Texto de leitura |
^^^^^^^^^^^^^^^^

O totalitarismo está de volta. Na Espanha não há mais dois partidos políticos majoritários, mas, sim  – e de acordo com a óbvia dedução de cidadãos que se manifestam pela internet – a fusão da direita e da esquerda em um PPSOE, junção do PP, resíduo do franquismo, ao derrotado PSOE, que desonra seus grandes fundadores, entre eles o lendário Pablo Iglésias.
        A reação à sentença, tanto da intelligentsia espanhola, como nas manifestações populares, são de perplexidade e espanto. Garzón repeliu a sentença e anunciou seu propósito de continuar lutando pelo reconhecimento de sua dignidade de juiz, ao recorrer ao Tribunal Constitucional. É a  instância que o pode socorrer.
         Escreve Garzón:
         “Esta sentença, sem razão jurídica, nem provas que a sustentem, elimina toda a possibilidade de que se investiguem a corrupção e seus delitos associados, abrindo espaços de impunidade, e contribui gravemente - no afã de acabar com um juiz em concreto - para ferir a independência dos juizes na Espanha”.  
             Mas, entre todas as opiniões, a mais sensata foi a da  senhora Mercedes Gallizo Llamas,  que foi  secretária geral e diretora das Instituições Penitenciárias da Espanha, quando ocorreram as escutas.
       Em artigo ontem publicado em EL Pais, ela faz uma análise da justiça espanhola que serve ao mundo inteiro, mas especialmente aos países herdeiros da tradição ibérica de injustiça:
             “Os cárceres estão habitados, em sua maioria,  pelas pessoas pobres”.  Como explica a autora do artigo, a maldade humana que existe em nossas sociedades não é punida proporcionalmente à gravidade dos delitos. Em suma: os pobres pagam, e os   ricos, não.

^^^^^^^^^^^^^^^^

Itens de um conjunto de dados:
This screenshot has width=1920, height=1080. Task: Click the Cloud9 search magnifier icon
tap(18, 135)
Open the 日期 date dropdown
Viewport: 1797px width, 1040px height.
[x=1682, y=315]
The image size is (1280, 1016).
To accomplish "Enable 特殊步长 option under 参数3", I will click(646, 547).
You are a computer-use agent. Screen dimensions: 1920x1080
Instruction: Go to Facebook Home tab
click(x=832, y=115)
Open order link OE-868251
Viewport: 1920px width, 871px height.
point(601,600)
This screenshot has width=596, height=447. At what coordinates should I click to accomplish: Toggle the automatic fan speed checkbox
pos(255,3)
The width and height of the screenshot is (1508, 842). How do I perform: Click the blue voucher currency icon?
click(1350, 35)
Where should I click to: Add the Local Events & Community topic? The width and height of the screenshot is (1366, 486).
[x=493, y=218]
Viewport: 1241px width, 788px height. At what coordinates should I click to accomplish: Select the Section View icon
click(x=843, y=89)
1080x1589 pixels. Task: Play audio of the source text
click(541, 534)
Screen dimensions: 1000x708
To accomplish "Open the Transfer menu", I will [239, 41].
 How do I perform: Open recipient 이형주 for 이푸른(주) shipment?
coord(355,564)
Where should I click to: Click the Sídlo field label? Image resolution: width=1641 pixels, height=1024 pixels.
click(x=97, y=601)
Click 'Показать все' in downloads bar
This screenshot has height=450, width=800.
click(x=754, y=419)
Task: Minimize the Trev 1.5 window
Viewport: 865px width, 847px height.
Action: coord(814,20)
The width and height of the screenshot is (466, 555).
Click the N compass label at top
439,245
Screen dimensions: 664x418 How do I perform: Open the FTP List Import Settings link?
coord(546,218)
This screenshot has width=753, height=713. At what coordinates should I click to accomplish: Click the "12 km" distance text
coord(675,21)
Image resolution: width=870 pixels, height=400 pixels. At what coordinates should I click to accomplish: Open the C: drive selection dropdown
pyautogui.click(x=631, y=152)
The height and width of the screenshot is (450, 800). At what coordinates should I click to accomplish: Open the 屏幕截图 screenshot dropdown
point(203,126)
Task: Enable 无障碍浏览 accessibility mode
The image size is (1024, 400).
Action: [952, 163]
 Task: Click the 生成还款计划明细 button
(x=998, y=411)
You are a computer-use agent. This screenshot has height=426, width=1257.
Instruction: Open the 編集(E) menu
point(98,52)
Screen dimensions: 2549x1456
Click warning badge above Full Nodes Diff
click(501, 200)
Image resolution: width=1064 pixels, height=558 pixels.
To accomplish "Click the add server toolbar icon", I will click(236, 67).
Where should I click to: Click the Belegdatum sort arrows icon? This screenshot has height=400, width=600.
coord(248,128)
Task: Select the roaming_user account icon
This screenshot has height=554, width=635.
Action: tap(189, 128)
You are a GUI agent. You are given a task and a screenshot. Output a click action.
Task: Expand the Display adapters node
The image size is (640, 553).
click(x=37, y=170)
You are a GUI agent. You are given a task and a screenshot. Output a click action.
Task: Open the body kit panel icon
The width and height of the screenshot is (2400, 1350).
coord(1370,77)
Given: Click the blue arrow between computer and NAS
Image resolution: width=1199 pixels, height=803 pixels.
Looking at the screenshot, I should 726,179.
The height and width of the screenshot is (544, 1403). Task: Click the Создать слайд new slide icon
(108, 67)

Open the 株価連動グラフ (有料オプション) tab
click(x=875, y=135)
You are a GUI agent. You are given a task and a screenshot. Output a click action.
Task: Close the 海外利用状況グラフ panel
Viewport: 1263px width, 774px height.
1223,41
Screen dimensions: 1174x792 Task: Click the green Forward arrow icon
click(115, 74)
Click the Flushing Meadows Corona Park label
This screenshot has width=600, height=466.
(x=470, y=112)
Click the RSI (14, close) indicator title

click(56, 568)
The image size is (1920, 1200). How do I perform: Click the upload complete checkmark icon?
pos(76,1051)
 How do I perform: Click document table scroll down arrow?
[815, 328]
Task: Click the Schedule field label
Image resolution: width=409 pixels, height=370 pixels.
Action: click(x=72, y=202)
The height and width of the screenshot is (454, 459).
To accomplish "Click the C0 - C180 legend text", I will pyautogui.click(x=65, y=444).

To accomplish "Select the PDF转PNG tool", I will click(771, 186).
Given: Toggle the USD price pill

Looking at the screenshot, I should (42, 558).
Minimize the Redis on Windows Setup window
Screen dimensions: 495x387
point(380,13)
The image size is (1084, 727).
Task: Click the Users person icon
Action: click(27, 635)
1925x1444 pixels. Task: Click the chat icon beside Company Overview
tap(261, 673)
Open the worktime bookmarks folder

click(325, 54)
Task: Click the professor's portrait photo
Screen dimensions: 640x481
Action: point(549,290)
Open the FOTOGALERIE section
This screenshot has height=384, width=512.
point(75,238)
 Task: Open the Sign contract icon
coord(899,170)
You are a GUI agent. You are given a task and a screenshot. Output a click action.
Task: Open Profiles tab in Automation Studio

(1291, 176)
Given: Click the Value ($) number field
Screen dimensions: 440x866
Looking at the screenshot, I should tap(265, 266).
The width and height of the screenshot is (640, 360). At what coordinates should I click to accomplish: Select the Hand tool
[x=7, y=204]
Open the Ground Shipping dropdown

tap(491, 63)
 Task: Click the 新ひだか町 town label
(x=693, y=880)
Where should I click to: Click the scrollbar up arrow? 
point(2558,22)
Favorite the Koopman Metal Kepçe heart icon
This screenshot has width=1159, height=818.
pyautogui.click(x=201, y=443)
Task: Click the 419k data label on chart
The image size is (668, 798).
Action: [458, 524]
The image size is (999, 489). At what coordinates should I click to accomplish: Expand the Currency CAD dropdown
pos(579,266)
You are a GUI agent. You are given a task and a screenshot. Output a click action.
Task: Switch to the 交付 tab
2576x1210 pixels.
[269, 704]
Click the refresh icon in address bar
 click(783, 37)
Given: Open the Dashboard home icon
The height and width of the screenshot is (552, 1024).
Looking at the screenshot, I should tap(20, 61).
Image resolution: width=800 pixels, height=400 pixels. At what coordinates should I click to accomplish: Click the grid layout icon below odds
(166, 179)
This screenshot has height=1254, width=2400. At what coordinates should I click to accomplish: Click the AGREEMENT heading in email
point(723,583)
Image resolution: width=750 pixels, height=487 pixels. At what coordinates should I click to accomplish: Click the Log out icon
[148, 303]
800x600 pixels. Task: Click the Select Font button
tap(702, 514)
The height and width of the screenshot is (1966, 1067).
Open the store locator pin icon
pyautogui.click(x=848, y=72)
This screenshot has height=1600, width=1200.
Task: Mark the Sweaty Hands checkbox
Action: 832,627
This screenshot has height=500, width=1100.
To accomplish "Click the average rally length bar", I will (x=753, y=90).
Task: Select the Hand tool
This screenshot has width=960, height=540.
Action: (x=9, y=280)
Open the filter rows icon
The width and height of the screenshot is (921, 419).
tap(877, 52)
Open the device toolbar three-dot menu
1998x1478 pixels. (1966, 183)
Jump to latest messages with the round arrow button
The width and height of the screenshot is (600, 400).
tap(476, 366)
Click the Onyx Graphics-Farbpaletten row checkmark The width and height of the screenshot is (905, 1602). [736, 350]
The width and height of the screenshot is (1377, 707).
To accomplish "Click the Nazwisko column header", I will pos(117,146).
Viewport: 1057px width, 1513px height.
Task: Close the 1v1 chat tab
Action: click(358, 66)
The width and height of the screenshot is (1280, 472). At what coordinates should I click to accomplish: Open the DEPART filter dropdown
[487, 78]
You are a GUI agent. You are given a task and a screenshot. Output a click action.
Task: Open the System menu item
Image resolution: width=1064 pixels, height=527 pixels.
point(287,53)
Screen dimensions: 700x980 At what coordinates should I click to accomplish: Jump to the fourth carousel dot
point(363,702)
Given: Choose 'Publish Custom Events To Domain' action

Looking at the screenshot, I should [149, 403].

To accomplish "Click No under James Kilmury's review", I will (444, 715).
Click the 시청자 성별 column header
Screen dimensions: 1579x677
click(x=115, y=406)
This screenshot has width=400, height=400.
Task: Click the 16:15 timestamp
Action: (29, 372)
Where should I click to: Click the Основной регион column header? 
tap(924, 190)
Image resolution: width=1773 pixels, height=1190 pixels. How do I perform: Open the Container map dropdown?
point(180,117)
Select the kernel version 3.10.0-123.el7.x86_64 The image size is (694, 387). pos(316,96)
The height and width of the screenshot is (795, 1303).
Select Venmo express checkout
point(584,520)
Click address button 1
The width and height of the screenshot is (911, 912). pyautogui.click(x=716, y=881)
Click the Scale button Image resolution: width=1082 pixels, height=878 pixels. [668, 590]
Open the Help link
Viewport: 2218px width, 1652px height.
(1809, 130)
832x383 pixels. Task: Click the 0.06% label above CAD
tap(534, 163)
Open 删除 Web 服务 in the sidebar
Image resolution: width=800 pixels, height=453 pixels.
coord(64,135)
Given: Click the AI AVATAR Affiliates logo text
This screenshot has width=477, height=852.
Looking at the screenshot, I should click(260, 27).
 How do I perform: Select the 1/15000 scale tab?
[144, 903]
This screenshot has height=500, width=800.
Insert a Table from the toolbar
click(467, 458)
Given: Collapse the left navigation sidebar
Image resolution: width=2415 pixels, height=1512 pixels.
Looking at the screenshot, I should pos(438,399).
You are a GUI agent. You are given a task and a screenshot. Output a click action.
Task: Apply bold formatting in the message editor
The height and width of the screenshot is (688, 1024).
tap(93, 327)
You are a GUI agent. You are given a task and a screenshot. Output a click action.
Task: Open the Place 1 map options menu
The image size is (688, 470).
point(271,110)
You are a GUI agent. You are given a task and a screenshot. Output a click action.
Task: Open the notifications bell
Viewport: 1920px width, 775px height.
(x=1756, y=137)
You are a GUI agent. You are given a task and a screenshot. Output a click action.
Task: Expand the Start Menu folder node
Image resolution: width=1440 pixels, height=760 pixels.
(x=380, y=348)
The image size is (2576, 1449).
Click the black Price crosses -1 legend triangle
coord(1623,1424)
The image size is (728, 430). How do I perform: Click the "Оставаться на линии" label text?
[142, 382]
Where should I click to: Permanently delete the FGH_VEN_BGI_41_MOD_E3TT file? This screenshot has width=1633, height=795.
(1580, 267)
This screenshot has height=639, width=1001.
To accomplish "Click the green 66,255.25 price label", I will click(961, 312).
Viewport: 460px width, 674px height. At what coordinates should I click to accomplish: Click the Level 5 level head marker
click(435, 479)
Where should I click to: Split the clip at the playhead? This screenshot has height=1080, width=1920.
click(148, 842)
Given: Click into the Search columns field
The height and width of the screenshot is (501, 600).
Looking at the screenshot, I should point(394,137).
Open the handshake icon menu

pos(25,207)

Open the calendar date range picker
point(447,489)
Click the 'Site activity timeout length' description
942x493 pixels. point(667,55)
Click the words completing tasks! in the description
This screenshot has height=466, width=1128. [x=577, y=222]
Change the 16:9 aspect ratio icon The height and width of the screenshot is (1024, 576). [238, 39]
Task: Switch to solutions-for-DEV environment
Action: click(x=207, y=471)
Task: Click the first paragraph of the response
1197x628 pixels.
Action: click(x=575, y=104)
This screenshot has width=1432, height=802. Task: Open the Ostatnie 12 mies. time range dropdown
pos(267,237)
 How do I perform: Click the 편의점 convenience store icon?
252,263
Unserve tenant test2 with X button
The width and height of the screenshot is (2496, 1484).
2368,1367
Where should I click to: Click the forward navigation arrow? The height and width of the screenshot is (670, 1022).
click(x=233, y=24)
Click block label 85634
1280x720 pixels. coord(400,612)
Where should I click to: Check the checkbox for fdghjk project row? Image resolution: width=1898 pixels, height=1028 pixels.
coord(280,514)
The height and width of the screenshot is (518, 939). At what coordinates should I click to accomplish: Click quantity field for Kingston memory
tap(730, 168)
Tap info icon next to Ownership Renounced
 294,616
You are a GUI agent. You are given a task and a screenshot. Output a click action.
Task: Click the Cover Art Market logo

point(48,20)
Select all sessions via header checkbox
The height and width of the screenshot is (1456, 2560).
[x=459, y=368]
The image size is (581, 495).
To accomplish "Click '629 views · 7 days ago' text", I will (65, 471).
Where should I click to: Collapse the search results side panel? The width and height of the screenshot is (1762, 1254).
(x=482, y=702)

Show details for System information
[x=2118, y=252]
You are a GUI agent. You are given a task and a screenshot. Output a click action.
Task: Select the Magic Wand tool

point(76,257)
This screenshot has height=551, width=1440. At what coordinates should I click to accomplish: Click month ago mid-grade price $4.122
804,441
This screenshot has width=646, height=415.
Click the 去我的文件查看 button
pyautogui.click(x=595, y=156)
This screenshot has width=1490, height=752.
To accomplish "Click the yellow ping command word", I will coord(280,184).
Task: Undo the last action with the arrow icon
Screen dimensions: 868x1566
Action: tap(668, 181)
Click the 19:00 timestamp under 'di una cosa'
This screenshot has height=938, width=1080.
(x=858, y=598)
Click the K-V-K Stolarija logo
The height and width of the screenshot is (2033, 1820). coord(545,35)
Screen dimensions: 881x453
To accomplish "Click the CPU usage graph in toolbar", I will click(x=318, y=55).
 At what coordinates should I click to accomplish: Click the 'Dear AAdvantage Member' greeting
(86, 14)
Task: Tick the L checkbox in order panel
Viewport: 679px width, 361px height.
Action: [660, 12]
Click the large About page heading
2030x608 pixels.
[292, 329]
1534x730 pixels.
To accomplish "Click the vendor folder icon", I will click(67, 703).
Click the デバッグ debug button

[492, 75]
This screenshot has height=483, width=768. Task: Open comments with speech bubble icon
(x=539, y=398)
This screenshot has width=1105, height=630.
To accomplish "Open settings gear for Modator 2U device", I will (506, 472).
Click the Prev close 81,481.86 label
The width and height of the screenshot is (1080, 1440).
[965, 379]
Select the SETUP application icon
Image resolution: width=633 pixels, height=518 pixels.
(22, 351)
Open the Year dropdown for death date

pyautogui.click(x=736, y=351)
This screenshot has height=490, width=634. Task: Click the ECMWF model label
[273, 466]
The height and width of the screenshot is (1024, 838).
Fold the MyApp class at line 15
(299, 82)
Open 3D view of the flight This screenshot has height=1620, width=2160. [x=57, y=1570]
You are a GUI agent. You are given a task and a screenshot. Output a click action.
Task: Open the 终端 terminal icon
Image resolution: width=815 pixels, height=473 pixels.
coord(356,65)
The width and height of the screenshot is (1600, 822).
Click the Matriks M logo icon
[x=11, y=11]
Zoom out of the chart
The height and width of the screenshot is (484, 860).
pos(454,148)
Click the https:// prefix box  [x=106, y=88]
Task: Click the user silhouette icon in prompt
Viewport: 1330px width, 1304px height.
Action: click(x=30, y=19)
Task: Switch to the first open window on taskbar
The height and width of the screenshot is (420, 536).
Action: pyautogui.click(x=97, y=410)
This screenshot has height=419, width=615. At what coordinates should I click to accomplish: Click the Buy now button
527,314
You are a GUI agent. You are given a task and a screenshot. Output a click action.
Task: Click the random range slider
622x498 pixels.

^^^^^^^^^^^^^^^^

Objetivo | Retome o texto sobre a sentença contra Garzón e continue-o a partir da última frase apresentada. Os registros não têm papel algum nesta atividade.

Resposta do exercício |
E continua:  
          “Faz muito tempo que todos os agentes policiais e jurídicos sabem que seria impossível a maior parte das operações de saqueio do dinheiro público, de fraudes contra a fazenda pública, de fuga de capitais a paraísos fiscais, de ocultação de bens, mediante testas-de-ferro, da lavagem de capitais, de corrupção dos responsáveis públicos, se não formasse parte dessas redes um entremeado técnico-legal que lhes dá cobertura, que obtém suculento benefício dessas operações, e que, em certos casos, acaba se situando na cúpula dessas atividades criminosas -  e que se jacta de sua influência em todos os níveis da justiça”.
         Afirma, em seguida, que a condenação de Garzón santifica as regras de um jogo repugnante, o da utilização dos princípios do Estado de Direito, para blindar, até o infinito, a cobertura legal da delinqüência organizada em alto vôo.
         “Quando um imputado recebe, na prisão, a visita diária de uma corte de advogados de honorários milionários, a maior parte dos quais não se relaciona formalmente com sua causa, sem limite de tempo, sem controle de suas atividades reais, há quem queira pensar que se assessoram para sua melhor defesa. Alguns não acreditam nisso e resolvem investigar. Não há muitos que se atrevam a fazê-lo. Quase ninguém. A partir de hoje, menos ainda.
        E conclui:
         “Um estado implacável com os débeis,  e débil com os poderosos, perverte o sentido da justiça, do direito e das leis. Alguém devia pensar sobre isso”.
         
Alguém deve pensar sobre isso, e não só em Madri que, ontem, para lembrar o belo conto de Hemingway, foi a capital do mundo. No mundo em que as comunicações derrubam as fronteiras, para o mal e para o bem, a sentença que condenou o juiz Garzón – e que equivale, em seus efeitos civis, a uma simbólica execução por meio de garrote vil – é  assustador sinal de alarme.
A Justiça perde os seus últimos e frágeis liames com o sentimento ético do homem e o sistema democrático. Se não há  ética na justiça, todos os crimes são consentidos, toda a opressão é permitida, todos os absurdos passam a ser naturais e subvertem a  lógica da vida em comum. Enfim, a farsa substitui a lei e a idéia de justiça – e Themis se vende no mercado.